◆ **Task objective**: Which lines of the entries contain the word "field"? Please list them.

(Stored data)
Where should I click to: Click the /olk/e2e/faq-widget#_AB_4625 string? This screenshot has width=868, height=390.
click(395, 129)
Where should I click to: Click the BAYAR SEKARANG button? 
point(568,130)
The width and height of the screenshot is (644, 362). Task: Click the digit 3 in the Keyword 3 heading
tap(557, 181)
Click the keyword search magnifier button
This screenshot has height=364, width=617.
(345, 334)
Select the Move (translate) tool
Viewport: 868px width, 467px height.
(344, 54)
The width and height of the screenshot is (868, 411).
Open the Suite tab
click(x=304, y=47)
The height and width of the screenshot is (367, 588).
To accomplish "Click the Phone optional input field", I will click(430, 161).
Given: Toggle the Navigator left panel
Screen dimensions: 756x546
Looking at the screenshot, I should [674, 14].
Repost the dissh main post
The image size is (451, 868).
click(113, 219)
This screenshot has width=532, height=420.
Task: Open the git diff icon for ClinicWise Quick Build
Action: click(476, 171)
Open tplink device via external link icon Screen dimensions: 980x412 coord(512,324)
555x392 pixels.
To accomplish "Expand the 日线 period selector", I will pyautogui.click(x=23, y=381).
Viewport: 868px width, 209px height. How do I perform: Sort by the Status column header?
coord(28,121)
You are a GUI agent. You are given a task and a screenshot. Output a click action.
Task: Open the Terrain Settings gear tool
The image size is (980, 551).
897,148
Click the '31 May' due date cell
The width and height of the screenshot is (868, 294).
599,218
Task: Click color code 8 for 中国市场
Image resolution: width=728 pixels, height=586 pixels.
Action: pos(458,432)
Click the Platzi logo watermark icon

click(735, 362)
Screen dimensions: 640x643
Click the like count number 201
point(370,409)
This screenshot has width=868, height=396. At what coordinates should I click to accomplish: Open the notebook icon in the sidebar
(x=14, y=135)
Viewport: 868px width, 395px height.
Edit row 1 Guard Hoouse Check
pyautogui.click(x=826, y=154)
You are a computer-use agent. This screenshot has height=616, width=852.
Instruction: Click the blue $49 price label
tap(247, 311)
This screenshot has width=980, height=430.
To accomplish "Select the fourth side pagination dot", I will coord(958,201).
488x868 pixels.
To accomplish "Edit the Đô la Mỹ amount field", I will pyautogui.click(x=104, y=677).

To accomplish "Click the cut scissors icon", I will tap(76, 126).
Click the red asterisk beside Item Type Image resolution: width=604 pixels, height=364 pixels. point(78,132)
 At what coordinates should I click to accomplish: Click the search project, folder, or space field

◆ **Result**:
To accomplish "Click the Phone optional input field", I will click(430, 161).
To accomplish "Edit the Đô la Mỹ amount field", I will pyautogui.click(x=104, y=677).
 At what coordinates should I click to accomplish: Click the search project, folder, or space field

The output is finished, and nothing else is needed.